# Horus Heresy: Path of Heaven & Grey Talon



## Lord of the Night (Nov 18, 2009)

Please god let these be novels. No more novellas, please Black Library. I so badly want to see more real Horus Heresy novels.


LotN


----------



## gamingharry (Feb 27, 2014)

I think one of these will be the full novel sequel to Scars. Probably Path to Heaven seeing as how my man Khan is shown in all his glory. Grey Talon will probably be either an accompanying Audio Drama or Novella. While I would like it to be an Audio Drama, the way the cover is laid out with action to the right and background to the left is the way Novel/ Novella covers are normally done so its probably a accompanying Novella. Probably both by Chris as the White Scars it seems are his turf for now. 

Also, the Name "Path to Heaven" has the kind of ring to it of a journey, with Terra as "Heaven". Could this be the first book in that Gauntlet arc that was mentioned recently and be the White Scars final voyage to Terra? I hope so!


----------



## deepsix81 (Dec 24, 2011)

Khan's. Sword. Dear. God. 
**wipes drool from chin**


----------



## Angel of Blood (Aug 18, 2010)

I really hope Path to Heaven is another full length Scars novel, and my Wraight. I've seen more criticisms than I expected on Scars, but personally it's one of my favorite Heresy novels. I love what Wraight has done with the V Legion, as well as the Khan himself and really want to see more from him.

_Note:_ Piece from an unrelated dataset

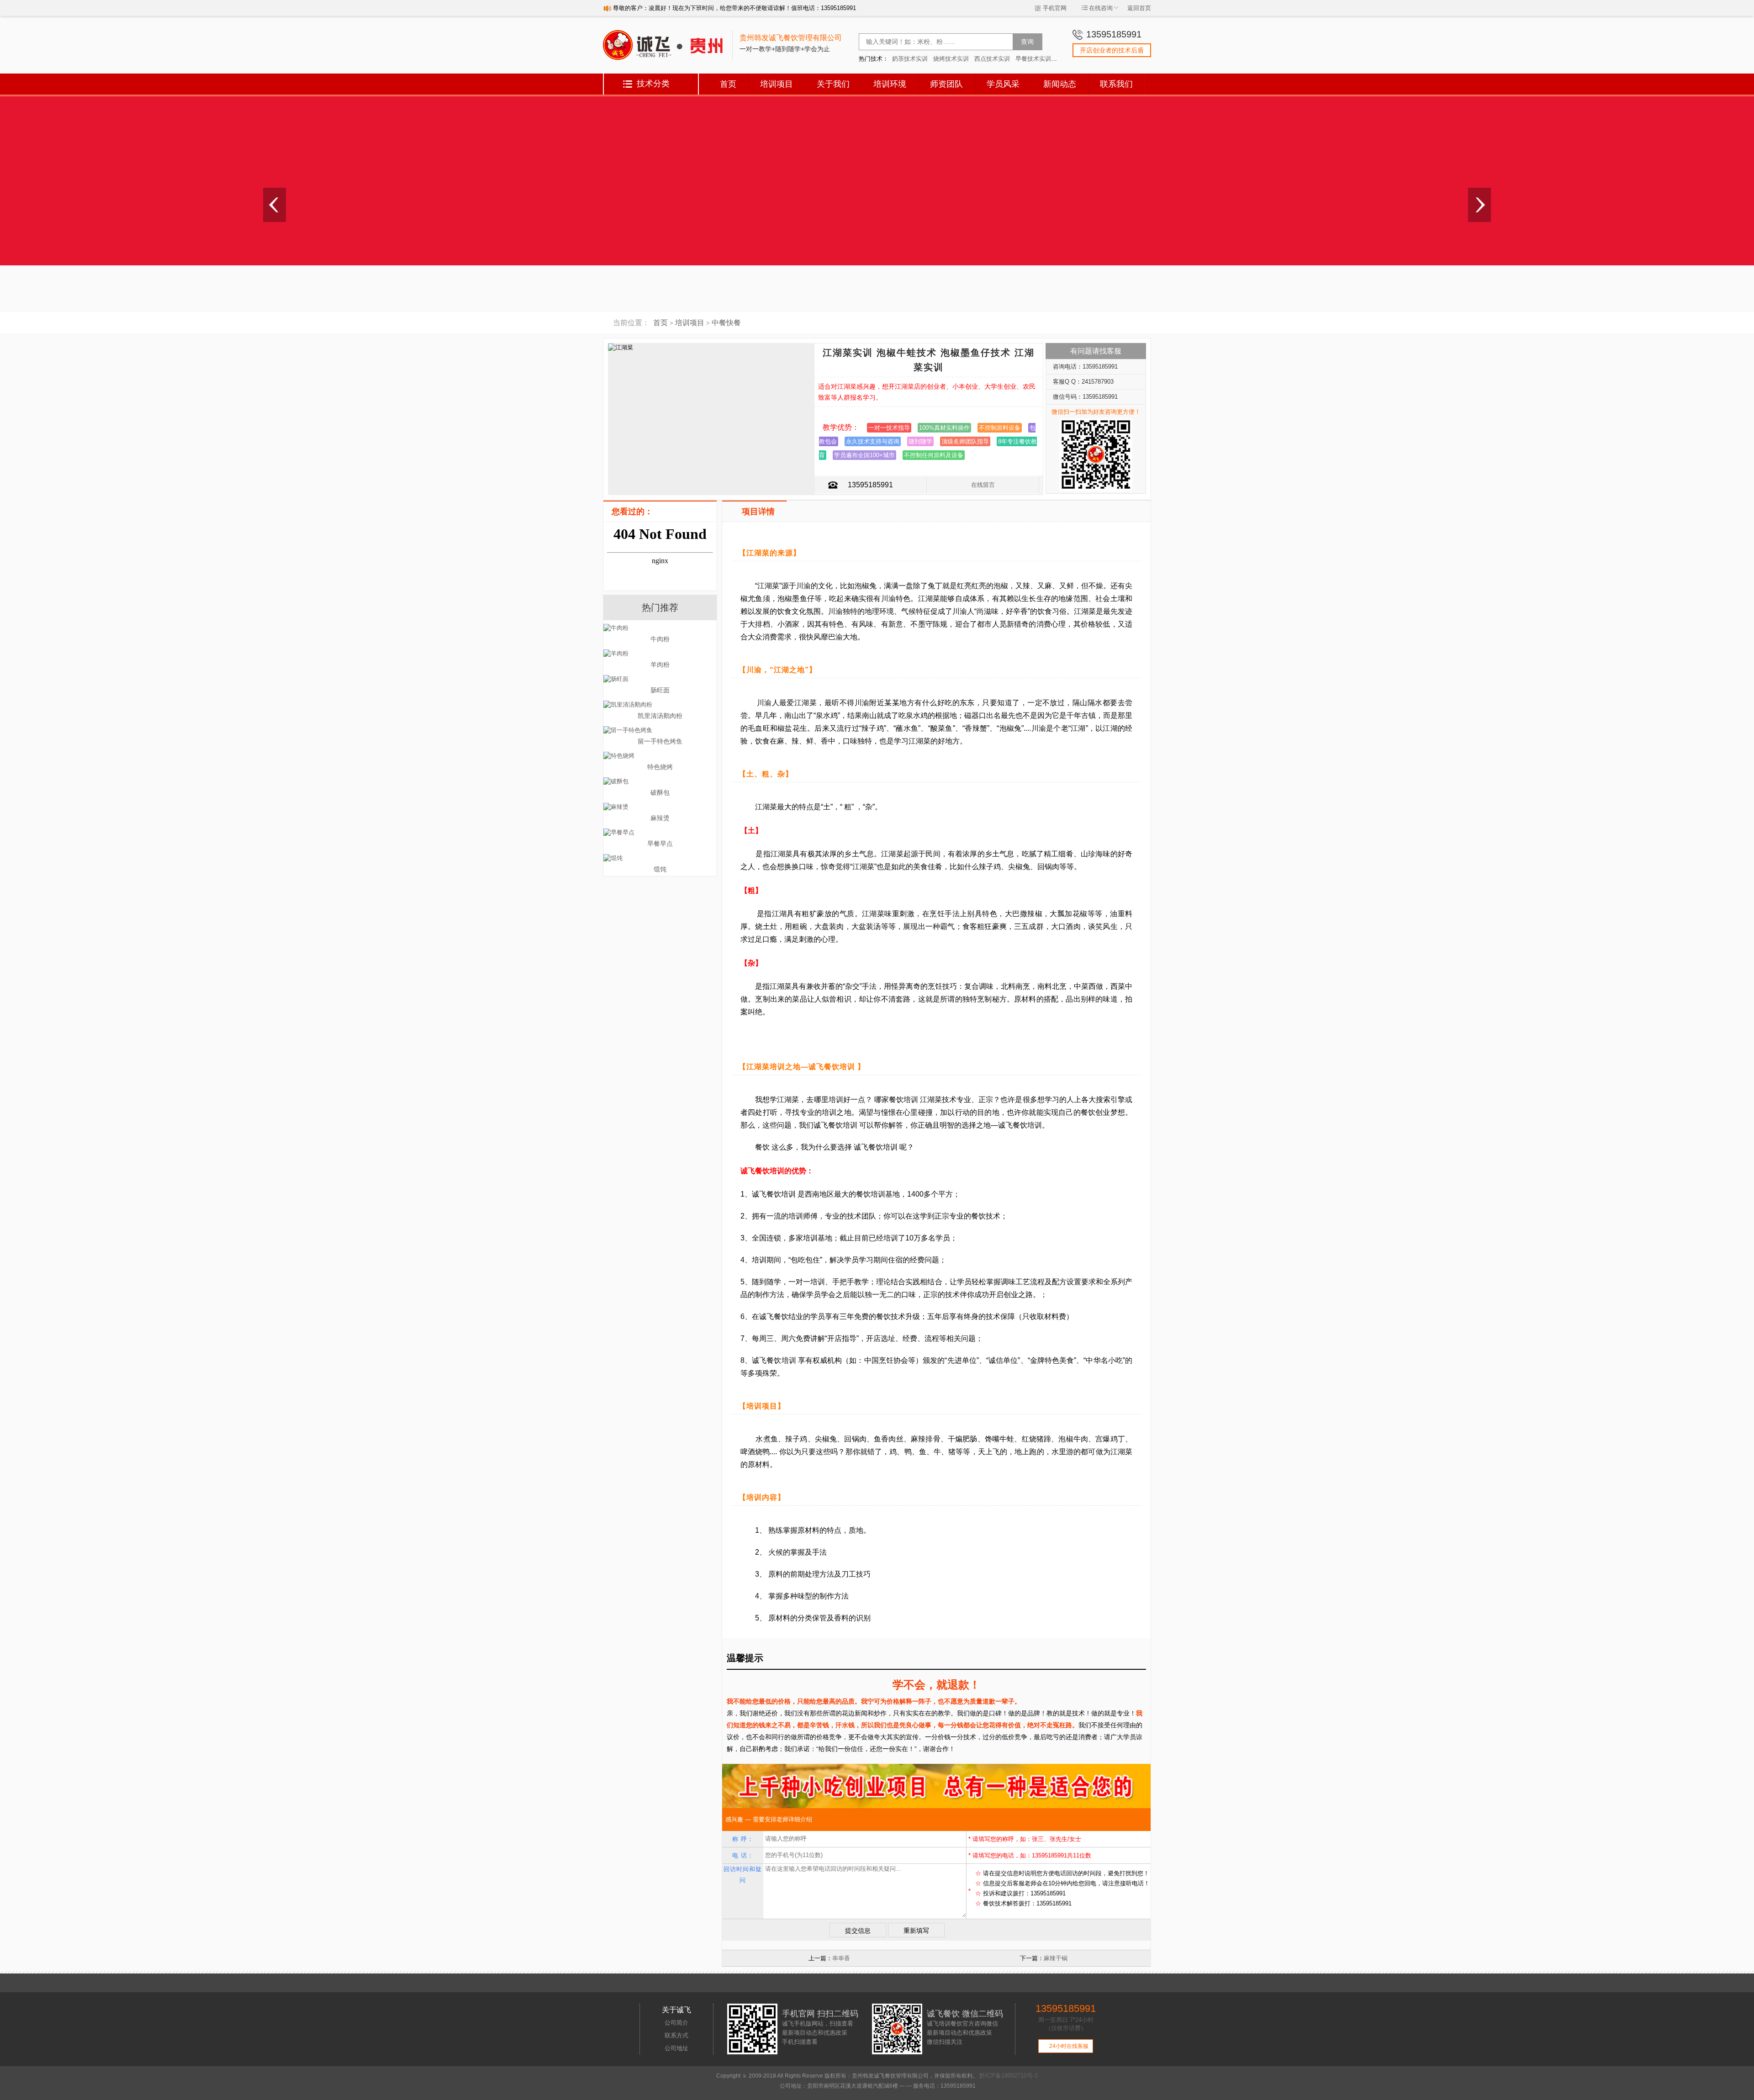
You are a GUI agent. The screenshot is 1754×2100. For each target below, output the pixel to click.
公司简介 (676, 2022)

If just one of those is a full length, then I'll be happy. Only one will be though, the other will be audio or novella.


----------



## Kharn The Complainer (Aug 19, 2015)

I welcome more Scars!

To be picky, I have to say that while the artwork is awesome (as usual) I don't like the pose and I don't like the repeated layout used.
I studied design and illustration for 4 years (right before I became a killing machine), so I understand the reason the artist has used such compositions and I totally agree that it's awkward having a Primarch fighting a daemon whilst also being visible and clear to the audience, but we've seen the same essential composition on the last 100 heresy novels.

Look, I skillfully created a HH cover of my own. Look back through the artwork of all the Heresy novels and you can see that this basic template is used on most of the covers.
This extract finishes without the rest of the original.